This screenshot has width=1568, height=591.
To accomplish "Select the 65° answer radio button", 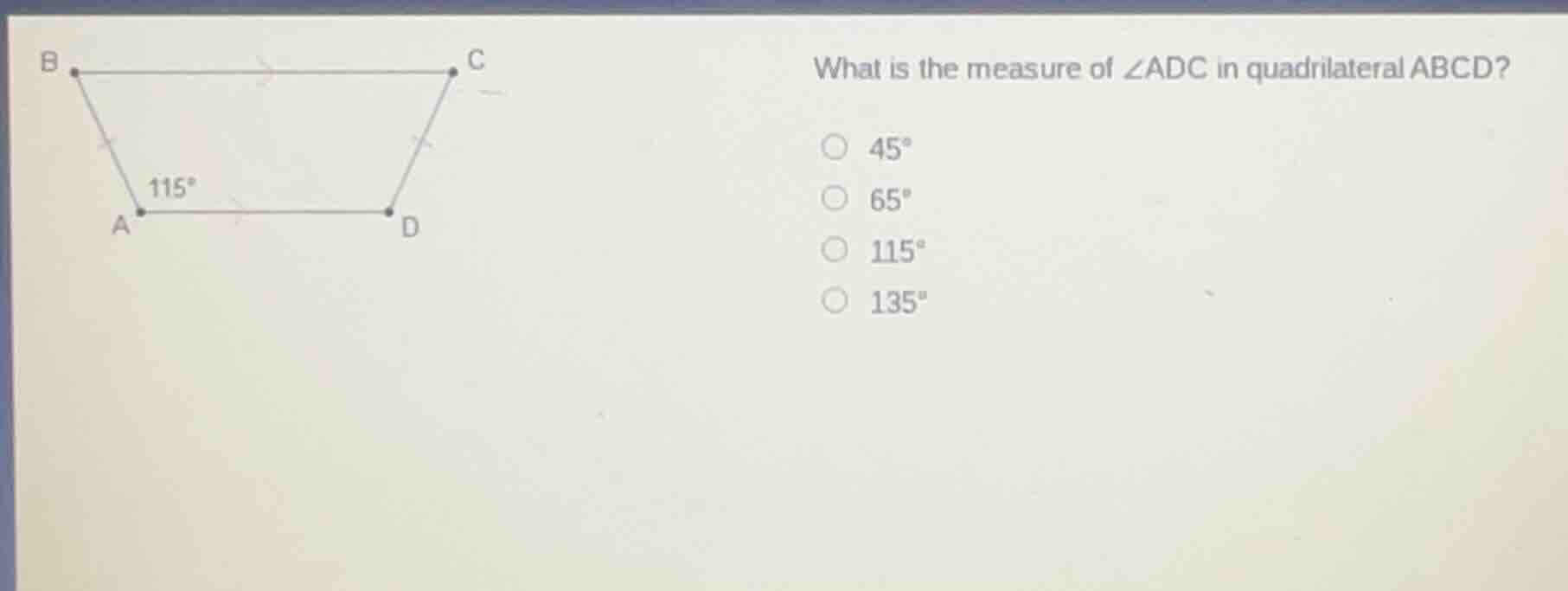I will 835,198.
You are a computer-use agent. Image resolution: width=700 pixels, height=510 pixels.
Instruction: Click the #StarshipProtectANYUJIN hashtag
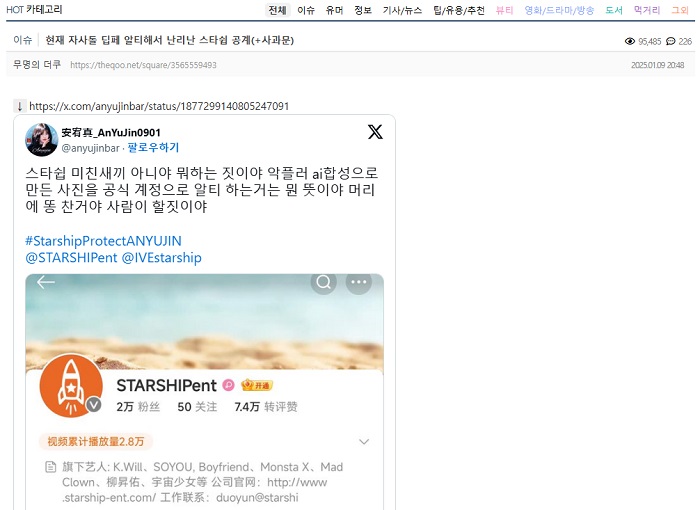[x=103, y=241]
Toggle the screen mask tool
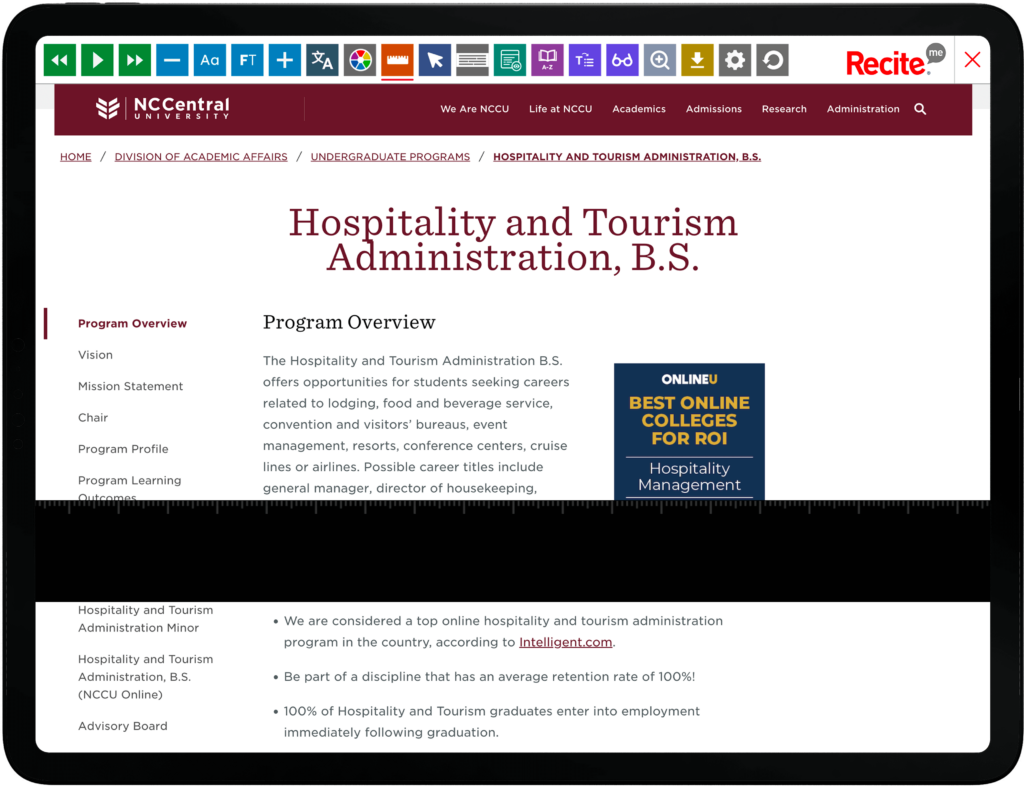This screenshot has width=1024, height=786. click(472, 60)
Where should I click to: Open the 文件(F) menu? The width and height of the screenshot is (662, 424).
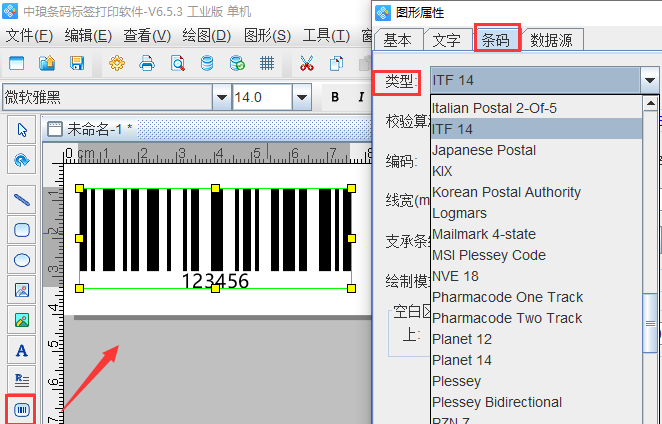(29, 35)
----------
Challenge:
Quote the records verbatim from the line containing "Toggle the screen mask tool" through the end of the records, both ends included, and omit the pictures.

Exercise response:
Toggle the screen mask tool
This screenshot has width=1024, height=786. click(472, 60)
Where should I click to: Open the 文件(F) menu? The width and height of the screenshot is (662, 424).
(29, 35)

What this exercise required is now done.